The regime of Bashar al-Assad hasn't fallen; in a moment of
peril for the Syrian dictatorship, Iran dispatched the fighters of
the Hezbollah militia deep into the war. They and the
Revolutionary Guard turned the tide of war in Assad's favor.
Syria Rescued
The supreme leader and his lieutenants watched an American
leader draw a "red line" in Syria, only to blink when it counted.
Masters of chess -- didn't they invent the game? -- they had an
exquisite sense of Obama's dilemma.
Rohani had the indecency of shedding crocodile tears for Syria
in his Washington Post article, speaking of it as a "jewel of
civilization" that had turned into a "scene of heartbreaking
violence, including chemical weapons attacks." So much of this
violence, he doubtless knew, has been the work of the
Revolutionary Guard and Hezbollah, its Lebanese satrap.
Iran's clerics have nothing to lose from the diplomacy entrusted
to Rohani.
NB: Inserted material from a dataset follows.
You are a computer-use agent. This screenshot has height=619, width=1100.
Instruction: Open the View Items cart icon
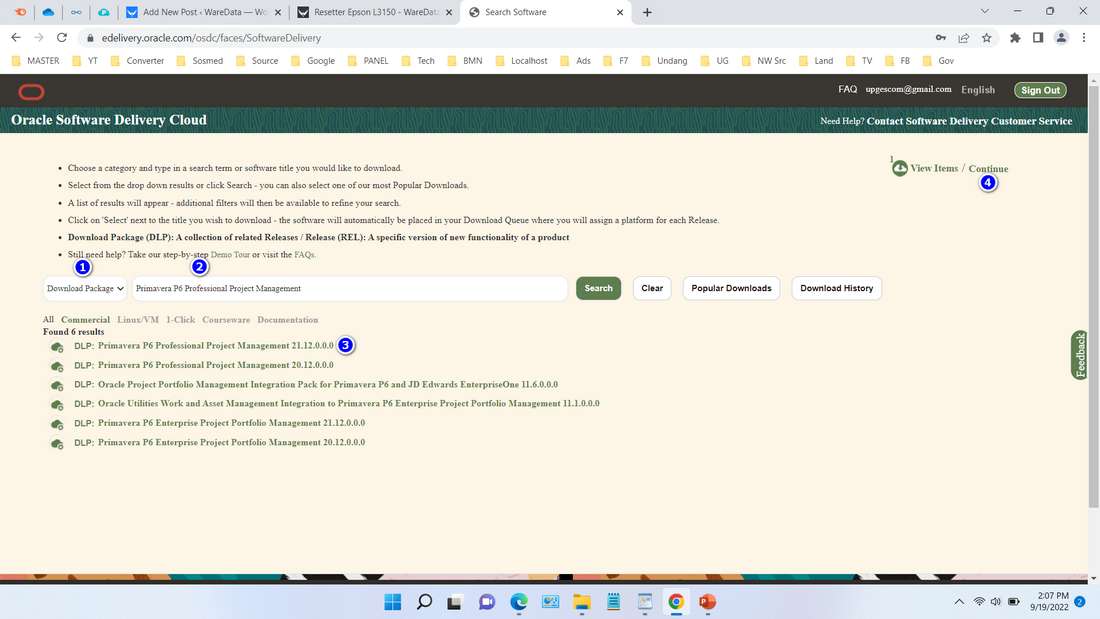(x=899, y=168)
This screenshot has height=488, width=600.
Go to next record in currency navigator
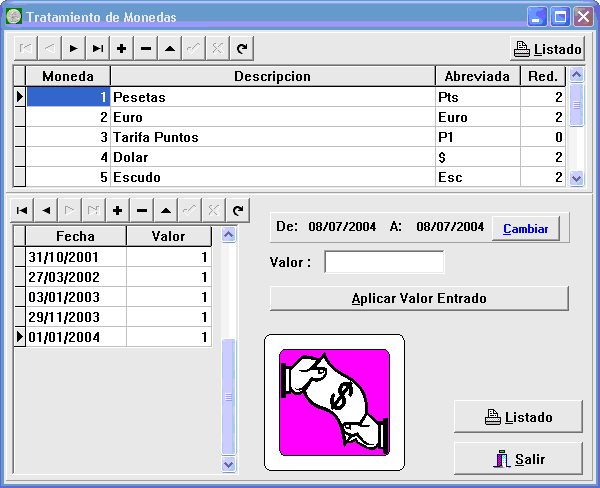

They bought time for their nuclear program and for
their client regime in Damascus. The theocracy has erected a
deep structure of power. Men such as Rohani are dispensable.
There is a tenaciousness to the theocracy's bid for power and to
its survival instincts.
Let Obama have his boast about the efficacy of the economic
sanctions imposed on Iran. The theocracy can live with that.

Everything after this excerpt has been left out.